Todd Q. Smart, B.S. '87
Alumni Entrepreneur of the Year - 1998
Absolute Towing and Transporting, Inc.

What kind of business did the entrepreneur start?

Wrecked and illegally stripped automobiles deemed a "total-loss" by insurance companies are a total profit for the insurance salvage industry. This $3 billion industry comprised of companies who purchase both reparable and irreparable vehicles and sell them to the public. The buyer then repairs and sells the car or strips the car and sells the individual parts.

Absolute Towing and Transporting ("Absolute") provides the service that transports the total-loss vehicle from its current location (i.e., body shop, residence, accident scene, etc.) to the site of the public sell. Absolute, founded by Todd Q. Smart in 1987 with one tow truck, currently operates 45 trucks and earns annual revenues of $4 million.

One of the major players in the insurance salvage industry, Insurance Auto Auctions (IAA), is a primary customer of Absolute. IAA, an Illinois-based firm, was founded in 1982 and auctions vehicles at the 46 facilities it has acquired around the country. Capitalizing on this highly fragmented industry, IAA has purchased many of the smaller salvage companies thereby fueling its tremendous growth. In Southern California, Absolute handles 100% of IAA's transporting needs.

Todd Smart has successfully differentiated Absolute by offering superior customer service. The traditional towing companies typically show no respect for their customers and transport cars at their own convenience without consideration for the time constraints or other obligations of the customer. Todd saw his competition’s lack of professionalism as an opportunity for his company to excel by offering outstanding customer service while also remaining a fair and ethical firm. This was a primary factor in Todd’s ability to both gain and further build upon the valuable relationship with IAA.

Todd Smart is the first to admit that perception is more important than reality; therefore, he ensured that the customer perceived quality service, by the look and demeanor of the tow truck driver, before any service had even been provided. Todd replaced the traditional grungy and unkempt tow truck driver with a clean, uniformed and courteous Absolute driver.

In addition to perceptions, quality customer service actions also occur at Absolute. For example, to allow for faster and more efficient order processing, Absolute has set-up a computer network through which the customer may communicate with Absolute. Further, to guarantee the most competent service, Absolute is constantly and consistently upgrading and improving upon its equipment. Overall, Todd recognizes that Absolute does not necessarily tow better than any other company, it merely makes the customer's interaction with Absolute a much more enjoyable one.

▶ Information provided:
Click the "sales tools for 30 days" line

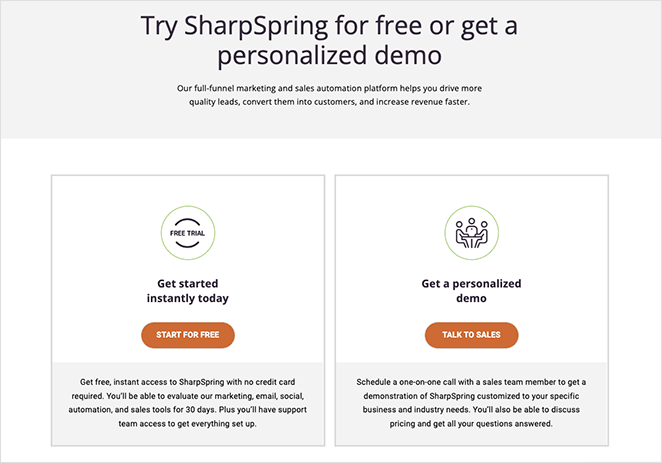(x=188, y=410)
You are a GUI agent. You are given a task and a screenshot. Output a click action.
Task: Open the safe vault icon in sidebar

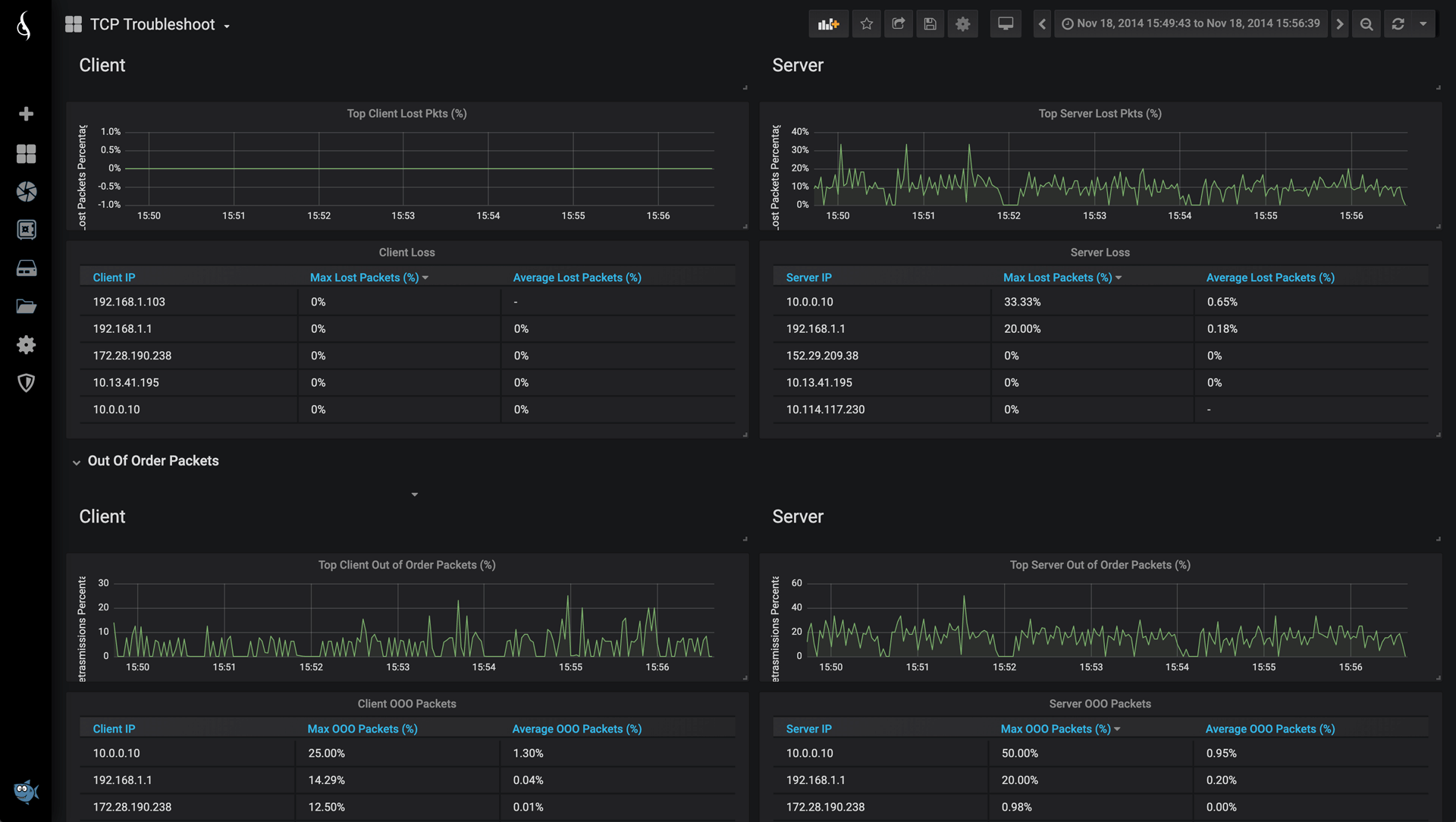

▶ Directions: Write the next part of the profile of Todd Q. Smart and his company, Absolute Towing and Transporting, starting right after its last sentence.

▶ Exercise answer:
An additional point of differentiation is Absolute's use of fair and ethical business practices. Upon entering this industry, Todd immediately discovered that engaging in illegal and unethical dealings (e.g., insurance claim scam) would result in quick, and rather large, profits. He could cite several examples of unscrupulous competitors who engaged in illegal acts and experienced rapid monetary growth. Recognizing the value of a positive reputation, Todd refused to allow his company to be involved in such dealings. Eleven years later, he is confident that his business has become more profitable and successful through building this honest relationship with his customers. Additionally, he feels satisfied knowing that those of his competitors that have failed have suffered the negative consequences of acting unethically.

What is the background of the entrepreneur?

Todd Q. Smart began his first entrepreneurial venture at the ripe old age of 10 while living in Salt Lake City, Utah. After a considerable amount of begging and pleading, Todd’s parents bought him a riding lawn mower for Christmas and off he went to mow the lawn of every neighbor on the block. However, Todd says that it was not until he was 18 years old that he truly realized who he was: one who would do anything to keep from getting a job . . . an Entrepreneur.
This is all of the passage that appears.